1133 — Patient-Centered Care Innovations and Patient Experiences with VA Care
Tarlov E, Edward Hines, Jr. VA Hospital; Jordan N, Edward Hines, Jr. VA Hospital; Burkhart L, Edward Hines, Jr. VA Hospital; Sohn MW, Edward Hines, Jr. VA Hospital; Miskevics SA, Edward Hines, Jr. VA Hospital; LaVela S, Edward Hines, Jr. VA Hospital;
As part of its transformation to a patient-centered healthcare system, in 2010 VA charged selected facilities, Centers of Innovation (COIs), with designing and implementing environment and care innovations to enhance patients' healthcare experiences. We assessed changes in patients' experiences related to shared decision-making communication with providers and perceptions of the quality of their care in 4 COIs and 4 matched comparison facilities (non-COIs) between Fiscal Years (FY) 2009 and 2012.
The sample comprised patients receiving care in four geographically dispersed VA medical centers and four comparison facilities, each within the same VA network and with a similar facility complexity rating. Patient experience data came from VA's Survey of Healthcare Experiences of Patients (SHEP), a monthly mail survey of a sample of each facility's patients who received care in the inpatient or outpatient setting in the previous month. For each of seven SHEP items, we pooled surveys from the same quarter and calculated adjusted predicted probabilities of reporting a positive perception in each quarter, FY 2009-2013, using logistic regression with weights to account for the survey structure of the data.
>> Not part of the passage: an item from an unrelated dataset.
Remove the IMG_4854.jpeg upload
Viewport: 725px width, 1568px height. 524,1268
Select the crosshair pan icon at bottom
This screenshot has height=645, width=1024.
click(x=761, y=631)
A total of 13,889 patient SHEP surveys were available for analysis: 6,355 COI and 6,534 non-COI patients. Mean age was 60.8; 60.4% were White and 10.9% were Hispanic. For shared decision making communication, COI patients were increasingly likely and non-COI patients less likely over time to respond usually or always to the question, "In the last 12 months, when there was more than one choice for your treatment or healthcare, did a doctor or other health provider ask which choice was best for you?" (p < 0.007). COI patients' perceptions of VA healthcare overall and that the provider spent enough time with them showed statistically greater improvements compared to non-COI patients (p < 0.007 and p < 0.014, respectively). Other items showed improving trends.
Consistent with the literature, Veterans' experiences of their healthcare seem to have improved with implementation of patient-centered care innovations. Given study limitations, results should be interpreted cautiously.
Transformative changes in the healthcare environment have the potential to materially change patient experiences.